Okay, put the laptops down and back slowly away from the programming consoles. Step slowly through the doorway of your closeted "studio" and head down the hallway toward the door. You know the door. It opens, and you can go outside. You can remember outside, can't you? Don't get sidetracked by the art-school trendsters off in the auditorium, waxing their random bows and twiddling their seventeen pre-set distortion pedals. Keep moving. The rock we call a planet is just outside that last door, whipping 'round in dizzy-mad circles in an endless vacuum, waiting for you to join the punch-drunk parade.
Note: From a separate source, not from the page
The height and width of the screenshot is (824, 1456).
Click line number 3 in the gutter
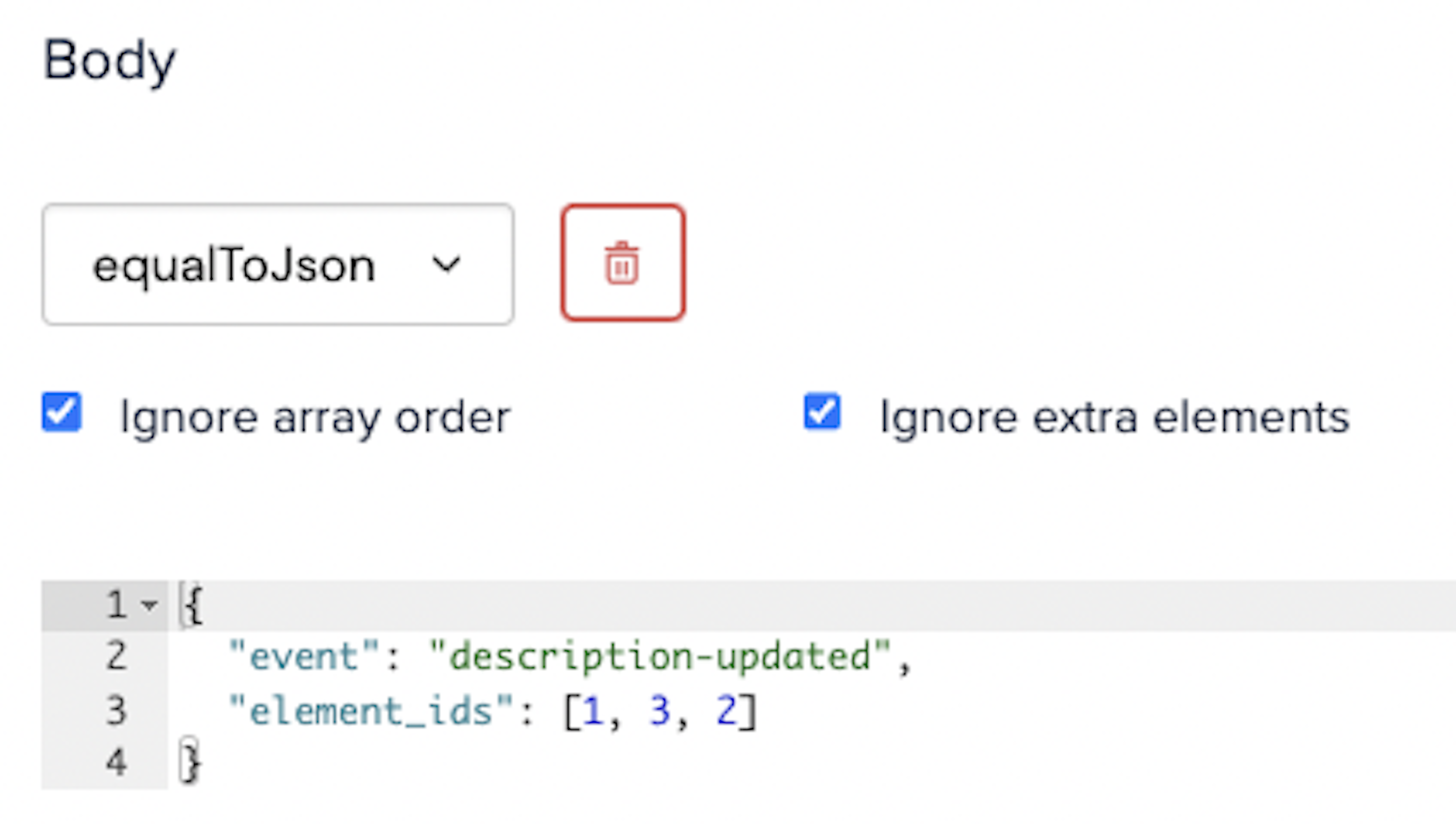point(116,709)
You can do it. I believe in you. No, just skip right on past the rock-stars-trying-to-prove they're-difficult-and-still-alienated-despite-the-wealth-and-arena-venue-sellouts café. There's the door. It goes outside. No, don't wait until you get there to meekly push it open. Kick the goddamned thing open with your laced-high leather boots, all in good stride.

Yeah, that's it.

It's night outside, in the real world. Not a night from poetry classes or film-noir clichés. Not a night from some goth-wannbe dream world of living dead. It's just night, outside, in the real world, where the only living dead are the freaks who wonder down the streets of oblivion with you. It's raining and cold, and you're kinda enjoying the stupid misery of it all. The guy up ahead, mirroring your walk -- he could be your best mate or the next great random fight of your life, or he could just brush right by on his way elsewhere. It's all good. It's night in the real world, and it's raining and cold, and by the time you get wherever it is you're going you're going to have a nice wad of phlegm built up in the back of you throat. And that's just fine.
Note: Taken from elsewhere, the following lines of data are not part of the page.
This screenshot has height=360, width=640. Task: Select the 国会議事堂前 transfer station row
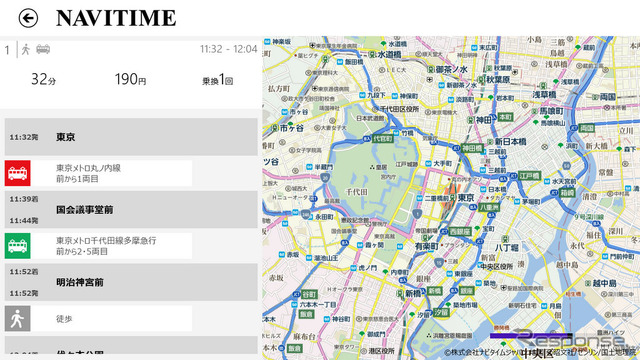[131, 209]
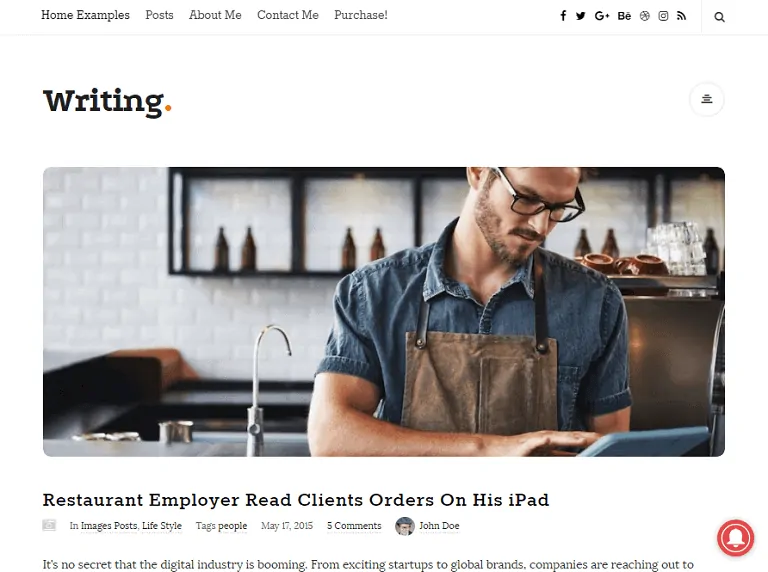
Task: Open the RSS feed icon
Action: click(x=681, y=16)
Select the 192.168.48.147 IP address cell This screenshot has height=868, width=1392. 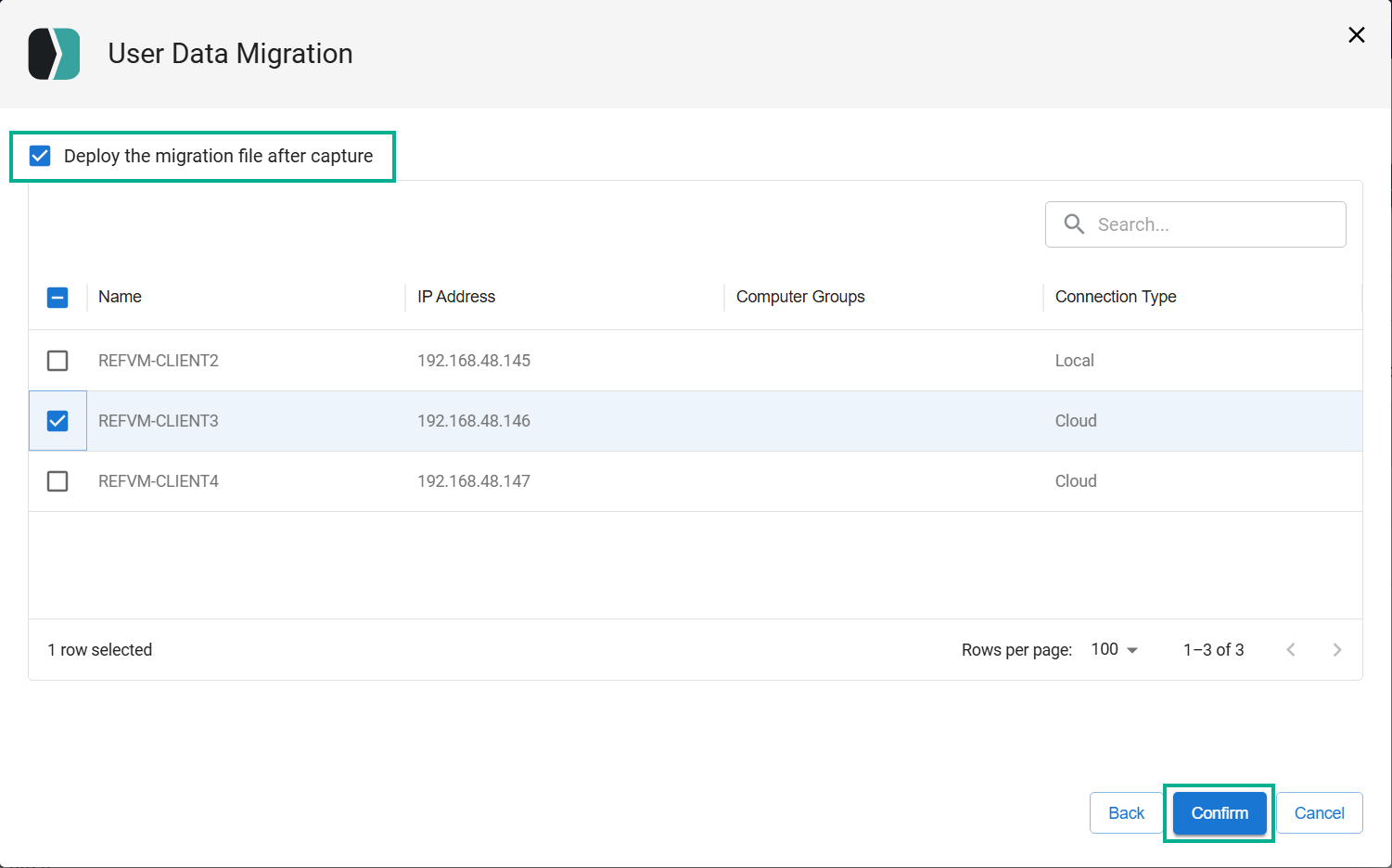tap(474, 481)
Off to your left, down an alley that smells of dog shit and human piss you hear a muffled beat. A crunchy g-chord feeds back on itself for a minute, then the bass kicks in to mimic the kick drum and floor toms. It's stupid. It's simple. It's perfect. You veer.
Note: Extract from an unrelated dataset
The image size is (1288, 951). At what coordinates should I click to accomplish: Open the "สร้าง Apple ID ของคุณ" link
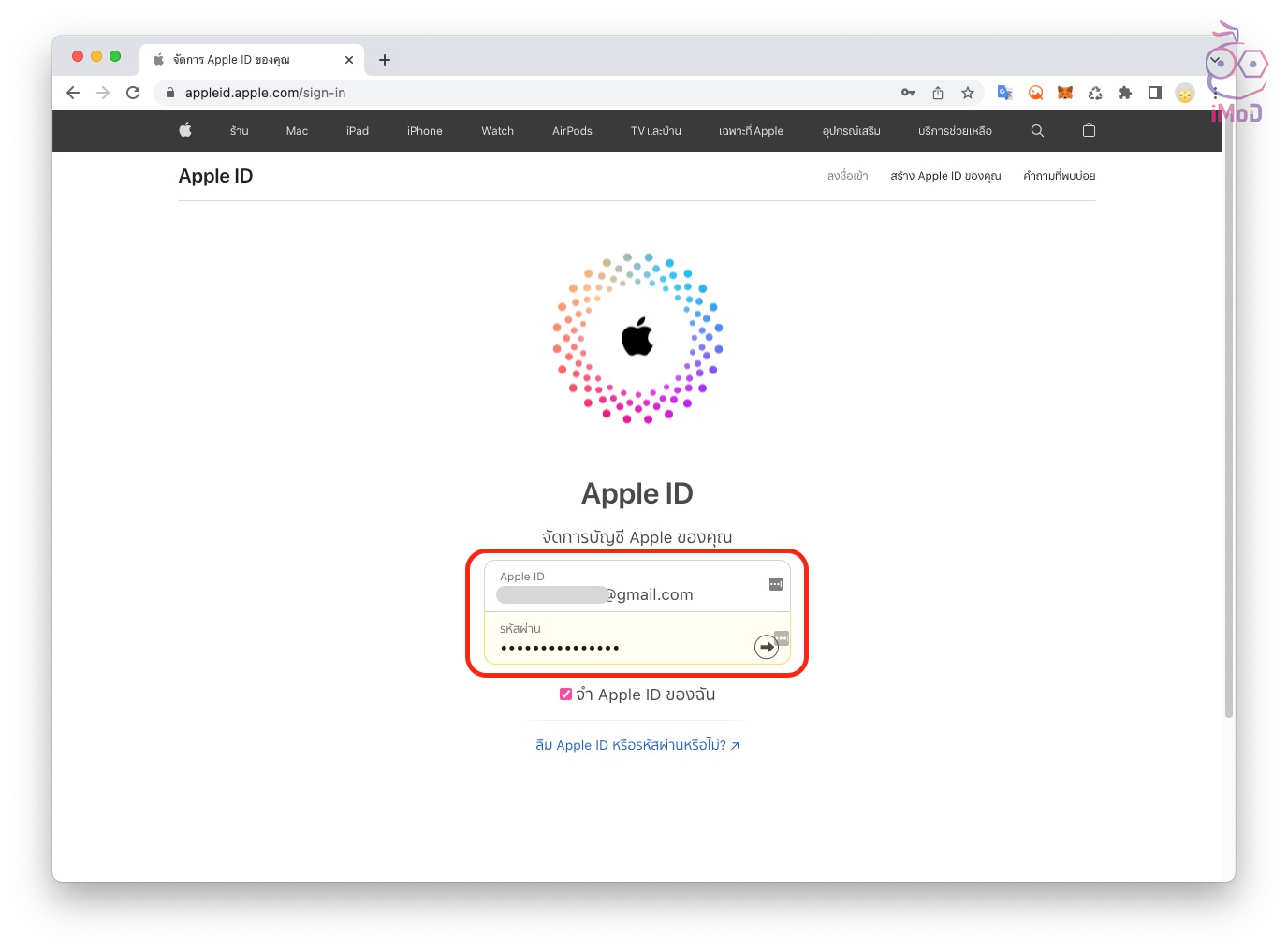pyautogui.click(x=945, y=176)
By the time you make your way through the bouncers and money-takers some rail-thin goon is swaying in front of a microphone. He'd be heroin-chic, if not for the junk tracks down his bare arms. He's got more tattoos than muscle at this point. He hangs on the mic stand just to stay alert. This is Johnny Rotten with his manic-intelligent eyes on the world, only without the intelligence.

And that's okay.

He starts to sing. The phlegm you've been nursing in the back of your throat for four blocks feels it first. The band is held together by snot and piss and excrement. It's a stupid cliché of rock. It's a mindless gig into the heart of the vacuum. It's a spin-drunk twirl on the edge of the world. It's stupid. It's simple. It's perfect.

Between the noises you pick up words. "Whoa! Start the violence!" "They're no tomorrow girls." "The one percent of you that I don't resent."

"Some things never fall."

Yeah, that's it. If you're lucky, someone will throw a punch and you'll end up covered in blood. If you're really lucky it won't be your own. Either way, it's all good. What the rain doesn't wash off on the walk home will be concealed by the night, outside, in the real world.